■ **What the exercise asks**: Produce a word-for-word copy of the listing below without its pictures.

■ **Given data**:

============================================================

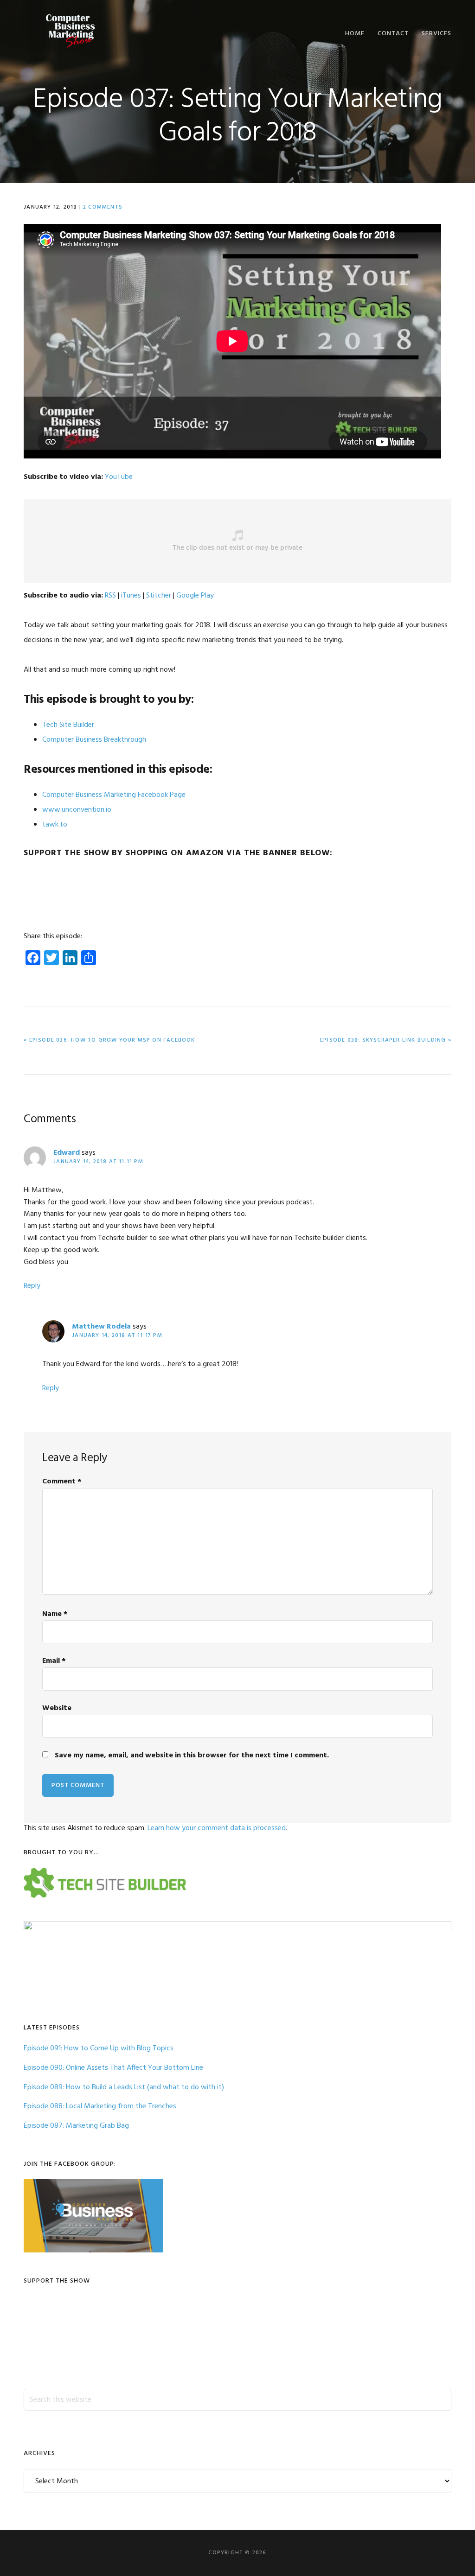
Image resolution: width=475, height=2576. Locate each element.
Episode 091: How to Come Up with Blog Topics (98, 2048)
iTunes (131, 596)
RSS (110, 596)
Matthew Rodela (101, 1327)
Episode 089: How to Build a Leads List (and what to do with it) (124, 2087)
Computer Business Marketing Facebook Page (114, 795)
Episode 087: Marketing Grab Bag (76, 2126)
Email (54, 1661)
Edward (66, 1153)
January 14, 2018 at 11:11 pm (98, 1161)
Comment (62, 1482)
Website (56, 1708)
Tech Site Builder (68, 725)
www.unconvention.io (76, 810)
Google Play (195, 596)
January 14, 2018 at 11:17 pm (117, 1335)
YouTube (119, 477)
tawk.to (54, 825)
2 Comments (102, 207)
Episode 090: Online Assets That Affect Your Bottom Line (113, 2068)
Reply (32, 1286)
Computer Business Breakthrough (94, 740)
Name (55, 1614)
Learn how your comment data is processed (217, 1828)
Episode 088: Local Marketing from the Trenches (100, 2106)
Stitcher (158, 596)
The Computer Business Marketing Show (70, 31)
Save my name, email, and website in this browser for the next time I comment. (192, 1755)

============================================================

■ **Task response**:
Image resolution: width=475, height=2576. Locate each element.
Episode 091: How to Come Up with Blog Topics (98, 2048)
iTunes (131, 596)
RSS (110, 596)
Matthew Rodela (101, 1327)
Episode 089: How to Build a Leads List (and what to do with it) (124, 2087)
Computer Business Marketing Facebook Page (114, 795)
Episode 087: Marketing Grab Bag (76, 2126)
Email (54, 1661)
Edward (66, 1153)
January 14, 2018 at 11:11 pm (98, 1161)
Comment (62, 1482)
Website (56, 1708)
Tech Site Builder (68, 725)
www.unconvention.io (76, 810)
Google Play (195, 596)
January 14, 2018 at 11:17 pm (117, 1335)
YouTube (119, 477)
tawk.to (54, 825)
2 Comments (102, 207)
Episode 090: Online Assets That Affect Your Bottom Line (113, 2068)
Reply (32, 1286)
Computer Business Breakthrough (94, 740)
Name (55, 1614)
Learn how your comment data is processed (217, 1828)
Episode 088: Local Marketing from the Trenches (100, 2106)
Stitcher (158, 596)
The Computer Business Marketing Show (70, 31)
Save my name, email, and website in this browser for the next time I comment. (192, 1755)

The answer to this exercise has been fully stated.